The plot is not quite as daring or innovative: set a year after Van Gogh’s death, it turns his suicide into something of a murder mystery. When a postman discovers an undelivered letter, written by Vincent and meant for his brother Theo, he sends his son to deliver it. When he arrives, he discovers that Theo, too, is dead, and as he starts to make inquiries he begins to think that the suicide might actually have been something more complicated.

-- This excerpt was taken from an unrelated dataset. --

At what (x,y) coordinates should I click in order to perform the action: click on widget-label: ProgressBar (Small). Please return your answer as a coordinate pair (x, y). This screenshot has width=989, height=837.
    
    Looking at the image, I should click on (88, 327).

Loving Vincent marks the film debut of theater actor Robert Gulaczyk — he is Van Gogh here — and also features Saoirse Ronan (Lady Bird) as Marguerite Gachet, the daughter of Van Gogh’s doctor and one of the artist’s models. It’s likely though that viewers will be too entranced by the technique of the film to take too much note of the performances that underpin it — and that’s okay. Here, like with so much art, it is the shock of the unexpected visual that first draws us in.

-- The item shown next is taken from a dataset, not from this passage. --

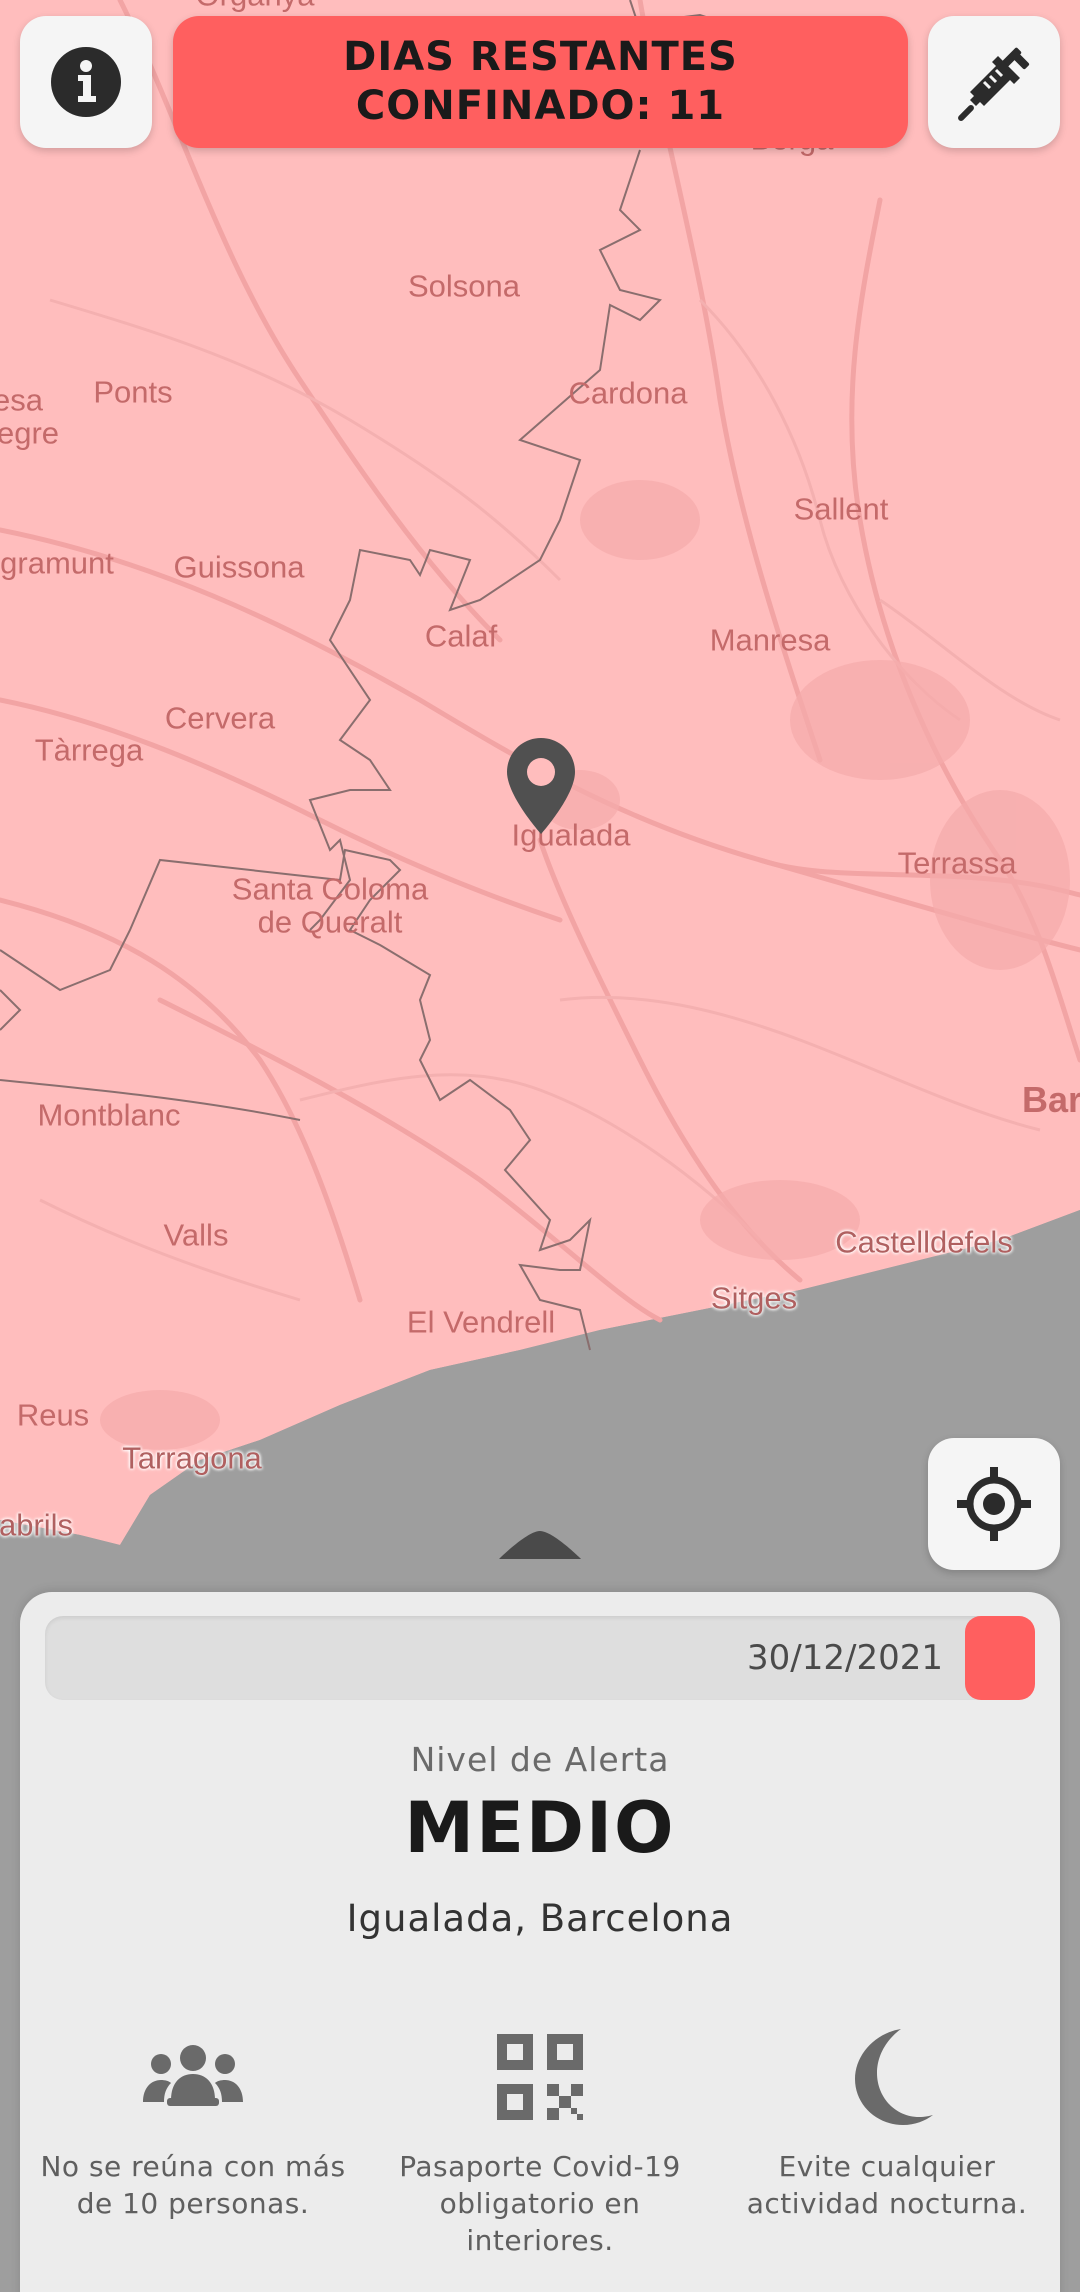 Image resolution: width=1080 pixels, height=2292 pixels. What do you see at coordinates (37, 1525) in the screenshot?
I see `map-label-abrils: abrils` at bounding box center [37, 1525].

Loving Vincent, Jan. 19-22, 7 p.m., Berkshire Museum’s Little Cinema, 39 South St., Pittsfield.

 

Also this week: another artist gets an unusual film treatment in Chagall-Malevich, coming this Sunday to the Yiddish Book Center in Amherst. Inspired by the memoirs of Russian Jewish artist Marc Chagall, writer/director Alexander Mitta’s film mixes truth and folklore to tell the story of Chagall’s return to Vitebsk, his childhood home. There, he falls in love (again) with Bella Rosenfeld and trades barbs with his artistic and academic sparring partner Kazimir Malevich, who wants to pit his abstract style of Suprematism against Chagall’s warmer, humanist, art. In some of the films most engaging scenes, the onscreen action morphs, Loving Vincent style, into a Chagall-esque wonderment, reminding viewers that if we keep our minds open to the possibility, art is all around us.

Chagall-Malevich, Jan. 21, 2 p.m., Yiddish Book Center, 1021 West St., Amherst.